The words of Shelly Levene escaped from Thomas with a thin coat of slime smeared across them. Well, if one wanted to get technical, they were the words of David Mamet, but that’s getting into semantics…

He liked coming to the drama room when it was like this, when he could safely assume a degree of solitude. It was the perfect place for him to rehearse a monologue by a character that he struggled to connect with for an audition that, in all likelihood, he was not going to actually attend.

“... I tell them ‘This is now. This is that thing that you’ve been dreaming of, you’re going to find that suitcase on the train, the guy comes in the door, the bag that’s full of money. This is it…’”

Levine’s character was tied up in a sense of obsolescence, of a scumbag who desperately wants to prove that he can keep up with the younger, slicker scumbags. Thomas knew that he was probably was putting himself at a disadvantage by attempting to play a character so alien to himself, but he wanted to try. Thomas wanted to know that he was good at this.

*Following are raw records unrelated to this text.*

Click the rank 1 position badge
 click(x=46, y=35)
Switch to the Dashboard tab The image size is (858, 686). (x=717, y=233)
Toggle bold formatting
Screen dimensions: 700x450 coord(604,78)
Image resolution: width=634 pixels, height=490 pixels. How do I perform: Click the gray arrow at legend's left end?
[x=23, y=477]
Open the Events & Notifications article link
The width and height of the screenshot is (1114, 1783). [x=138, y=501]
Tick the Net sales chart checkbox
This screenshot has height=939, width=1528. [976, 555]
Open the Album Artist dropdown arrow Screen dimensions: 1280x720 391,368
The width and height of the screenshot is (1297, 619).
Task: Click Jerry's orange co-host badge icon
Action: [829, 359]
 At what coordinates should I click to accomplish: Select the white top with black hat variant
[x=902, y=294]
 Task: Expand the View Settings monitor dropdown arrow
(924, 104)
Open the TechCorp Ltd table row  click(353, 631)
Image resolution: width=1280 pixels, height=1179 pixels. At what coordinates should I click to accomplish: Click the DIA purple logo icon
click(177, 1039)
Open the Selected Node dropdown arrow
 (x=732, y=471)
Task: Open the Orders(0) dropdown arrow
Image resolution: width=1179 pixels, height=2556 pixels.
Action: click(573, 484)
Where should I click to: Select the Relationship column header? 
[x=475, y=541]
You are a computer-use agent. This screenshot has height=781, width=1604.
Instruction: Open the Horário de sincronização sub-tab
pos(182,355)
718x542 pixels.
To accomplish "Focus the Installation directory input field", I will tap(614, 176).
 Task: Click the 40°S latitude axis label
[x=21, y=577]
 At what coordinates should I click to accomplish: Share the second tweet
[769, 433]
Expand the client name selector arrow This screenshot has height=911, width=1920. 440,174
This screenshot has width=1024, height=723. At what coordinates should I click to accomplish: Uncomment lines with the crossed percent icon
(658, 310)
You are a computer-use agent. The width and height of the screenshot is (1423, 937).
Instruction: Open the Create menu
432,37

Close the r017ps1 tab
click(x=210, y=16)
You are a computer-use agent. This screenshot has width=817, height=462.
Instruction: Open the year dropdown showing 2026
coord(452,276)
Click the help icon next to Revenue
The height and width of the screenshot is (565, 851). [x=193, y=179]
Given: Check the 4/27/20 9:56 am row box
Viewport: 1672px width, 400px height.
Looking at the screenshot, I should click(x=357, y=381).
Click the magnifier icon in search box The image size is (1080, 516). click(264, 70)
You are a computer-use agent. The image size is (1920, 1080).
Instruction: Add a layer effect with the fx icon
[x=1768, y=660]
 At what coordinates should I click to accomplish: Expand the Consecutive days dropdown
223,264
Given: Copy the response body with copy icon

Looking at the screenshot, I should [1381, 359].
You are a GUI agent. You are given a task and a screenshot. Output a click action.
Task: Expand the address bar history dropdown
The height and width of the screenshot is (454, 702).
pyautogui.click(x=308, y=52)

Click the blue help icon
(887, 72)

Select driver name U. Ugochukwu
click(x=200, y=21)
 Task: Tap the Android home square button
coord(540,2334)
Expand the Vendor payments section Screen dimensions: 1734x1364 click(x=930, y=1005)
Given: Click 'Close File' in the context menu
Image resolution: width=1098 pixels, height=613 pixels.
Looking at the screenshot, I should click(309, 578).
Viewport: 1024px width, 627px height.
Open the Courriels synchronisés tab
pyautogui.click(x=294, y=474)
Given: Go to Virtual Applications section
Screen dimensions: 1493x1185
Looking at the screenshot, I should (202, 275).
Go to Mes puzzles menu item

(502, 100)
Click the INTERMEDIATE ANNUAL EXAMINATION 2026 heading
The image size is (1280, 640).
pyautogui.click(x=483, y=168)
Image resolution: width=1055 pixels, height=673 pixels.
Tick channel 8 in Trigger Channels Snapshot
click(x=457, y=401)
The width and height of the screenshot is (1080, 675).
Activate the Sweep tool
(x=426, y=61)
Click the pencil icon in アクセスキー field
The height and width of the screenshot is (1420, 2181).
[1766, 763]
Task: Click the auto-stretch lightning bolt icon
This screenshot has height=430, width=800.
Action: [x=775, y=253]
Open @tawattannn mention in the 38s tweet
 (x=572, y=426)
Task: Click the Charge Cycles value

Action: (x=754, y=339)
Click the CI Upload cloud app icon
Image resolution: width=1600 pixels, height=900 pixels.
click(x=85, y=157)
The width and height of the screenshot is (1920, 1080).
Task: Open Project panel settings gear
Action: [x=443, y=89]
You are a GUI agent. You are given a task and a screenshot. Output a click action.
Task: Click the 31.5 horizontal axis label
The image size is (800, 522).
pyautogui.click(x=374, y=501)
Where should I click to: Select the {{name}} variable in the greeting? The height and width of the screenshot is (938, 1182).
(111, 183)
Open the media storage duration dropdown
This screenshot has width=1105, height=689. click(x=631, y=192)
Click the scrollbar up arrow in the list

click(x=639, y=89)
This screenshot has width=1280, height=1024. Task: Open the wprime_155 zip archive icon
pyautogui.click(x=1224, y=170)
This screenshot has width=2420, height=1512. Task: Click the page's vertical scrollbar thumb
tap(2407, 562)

“...Now I handed them the pen. I held it in my hand. I turned the contract, eight units eighty-two grand. ‘Now I want you to sign.’ I sat there. Five minutes. Then, I sat there, Ricky, twenty-two minutes by the kitchen clock…”

He looked square that his phone’s camera as it recorded every word, every overzealous gesticulation. It wasn’t like anyone but him would ever see it, anyway. What was he supposed to tell his parents? “Oh hey mom and dad! I know that you’re strapped for cash and my grades have been complete garbage, but I was really hoping to go to college for a Theater degree!”

Deep down, Thomas knew there was a that there was a decent chance they’d agree anyway. That was the worst part, that they’d agree despite their own misgivings. He could see their eyes now, filled with worry, with disappointment. Their son really was going to throw his life away, after all they’d done.

“...I locked on them. All on them, nothing on me. All my thoughts were focused… on...?”

Something was off. Thomas had lost his place, and he’d need to start over.

“Shit…” he groaned, snatching his phone and ending the recording. He’d been doing so well too. Oh well, same old, same old. Thomas gets too far up his own ass and forgets what the fuck he’s doing.

Thomas pulled up a chair from the wall, closing his hand into a tight fist and then opening it again. It was a soothing act, and far healthier than pulling at hairs. Still, he felt a dull aching in the joints of his fingers as they squeezed together. If he was eighteen, why did he feel eighty? Wasn’t he supposed to feel healthy as spry, living the best days of his life? Then again, it was likely that most of his peers were struggling just as much as he was, and were just better at coping with the crap in their lives.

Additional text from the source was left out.